▸ Задание 1
Переведите на английский язык предложение из фрагмента текста: «Хотя как раз обличения Годунова были вполне в духе официальной историографии: здесь Пушкин не шел далее Карамзина».
▸ Задание 2
Кому, согласно фрагменту текста, писал Пушкин, отрицая наличие намеренных аллюзий?

▸ Фрагмент текста
________
Что до намеков, аллюзий (убийство Димитрия — убийство Павла I, полуодобренное его сыном), цари со своими жандармами могли подозревать, что и кого угодно. Хотя как раз обличения Годунова были вполне в духе официальной историографии: здесь Пушкин не шел далее Карамзина. Даже рецензент Третьего отделения, тайной полиции (предполагается, что Булгарин), перечисляя места трагедии, которые следует исключить, как раз о Николкиных дерзостях о царе Ироде отозвался снисходительно: «…Не подлежат никаким толкам и примечаниям».
Что же до «хорошего духа», то сам Пушкин писал Бенкендорфу, отрицая наличие намеренных аллюзий (образец письма внутренне свободного человека).
________
▸ Данные
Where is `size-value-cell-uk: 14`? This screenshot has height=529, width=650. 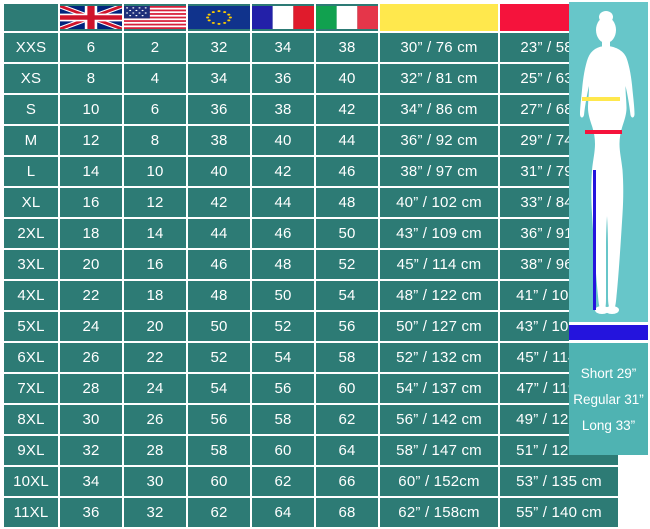 size-value-cell-uk: 14 is located at coordinates (91, 172).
________
▸ Ответ 1
Yet the denunciations of Godunov were entirely in the spirit of official historiography: here Pushkin went no further than Karamzin.

▸ Ответ 2
Бенкендорфу.